## ЗАДАНИЕ A
Изложите содержание отрывка в двух предложениях.
+++++
До сих пор я писал преимущественно о городе, о памятниках, о самой молчаливой музе – архитектуре и очень мало о людях. О! Если б я застал здесь старых друзей, разве стал бы откладывать рассказ о защитниках Константиновского равелина, о судьбе капитана 3 ранга Евсевьева и о героях, с честью прошедших по большой дороге войны, начиная с Дуная, обороны Одессы, о героях павших и выдюживших!.. Ну что ж, не буду торопиться – резкие переходы, торопливость мешают читателю понять и полюбить дело, которым живет, которым дышит автор. Тем более что сам автор хочет, чтобы читатель если и не полюбил бы, то хотя бы оказал сердечное внимание тому, что автору дороже всего на свете. А дороже всего на свете плод любви – человек! Да и может ли быть иначе? Нет любви – нет жизни! Не нужно, конечно, думать, что автор все сводит лишь к любви, нет! Это было б так же неверно, как отдавать предпочтение лишь труду. «Человек рожден для счастья, как птица для полета» – эти слова принадлежат одному из самых интеллигентных и гражданственных и, я бы добавил еще, высоконравственных писателей – Владимиру Галактионовичу Короленко. Но счастье не может состоять лишь из любви или лишь из труда; понятие счастья куда сложнее, чем только любовь и чем обычная повинность труда. Нельзя человека зажимать в тиски правил и догм, человек не может быть плоским – он живой, круглый, он может быть добрым и злым, умным и глупым, но не терпит ограниченности и мыслительного стандарта. Я думаю, читателю понятна сложность положения автора. Чтобы возбудить любовь к своему герою, автор должен скрытно, как птицелов, двигаться за своими героями и событиями.
+++++
## ЗАДАНИЕ B
Перепишите записи от самого начала до строки с «What do you see at coordinates (2281, 960)» включительно, заменив «element» на «control». Всё остальное оставьте без изменений.

(Записи о позициях объектов)
+++++
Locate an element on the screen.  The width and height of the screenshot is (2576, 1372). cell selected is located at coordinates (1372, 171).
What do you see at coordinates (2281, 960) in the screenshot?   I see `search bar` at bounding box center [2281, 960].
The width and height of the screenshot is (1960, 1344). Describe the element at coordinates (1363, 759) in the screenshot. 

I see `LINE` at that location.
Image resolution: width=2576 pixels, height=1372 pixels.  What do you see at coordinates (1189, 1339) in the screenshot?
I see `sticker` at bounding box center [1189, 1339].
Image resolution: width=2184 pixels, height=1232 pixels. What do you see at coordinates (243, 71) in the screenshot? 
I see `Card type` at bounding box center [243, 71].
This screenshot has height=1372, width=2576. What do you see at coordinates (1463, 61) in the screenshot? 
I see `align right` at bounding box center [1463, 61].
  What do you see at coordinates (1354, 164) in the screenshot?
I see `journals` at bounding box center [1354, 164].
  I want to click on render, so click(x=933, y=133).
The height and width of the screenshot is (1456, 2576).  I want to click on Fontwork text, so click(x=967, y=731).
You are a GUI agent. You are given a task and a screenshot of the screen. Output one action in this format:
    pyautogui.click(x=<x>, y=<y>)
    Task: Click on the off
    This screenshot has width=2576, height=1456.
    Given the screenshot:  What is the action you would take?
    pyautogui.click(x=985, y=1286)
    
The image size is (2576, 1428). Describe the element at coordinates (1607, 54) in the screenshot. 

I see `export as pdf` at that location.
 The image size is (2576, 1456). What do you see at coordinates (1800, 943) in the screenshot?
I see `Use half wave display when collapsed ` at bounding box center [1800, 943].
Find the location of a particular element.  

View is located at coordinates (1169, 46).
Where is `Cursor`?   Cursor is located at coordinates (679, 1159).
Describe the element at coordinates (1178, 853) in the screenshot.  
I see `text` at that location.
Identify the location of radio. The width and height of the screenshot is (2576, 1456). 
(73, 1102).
+++++
## ПРАВИЛЬНЫЙ ОТВЕТ A
Автор признаётся, что до сих пор писал в основном о городе и архитектуре и очень мало о людях, но не хочет торопиться с рассказом о героях, потому что резкие переходы и торопливость мешают читателю понять и полюбить дело автора. Дороже всего на свете для него человек, а счастье, по его словам, не может состоять лишь из любви или лишь из труда, и человека нельзя зажимать в тиски правил и догм.

## ПРАВИЛЬНЫЙ ОТВЕТ B
Locate an control on the screen.  The width and height of the screenshot is (2576, 1372). cell selected is located at coordinates (1372, 171).
What do you see at coordinates (2281, 960) in the screenshot?   I see `search bar` at bounding box center [2281, 960].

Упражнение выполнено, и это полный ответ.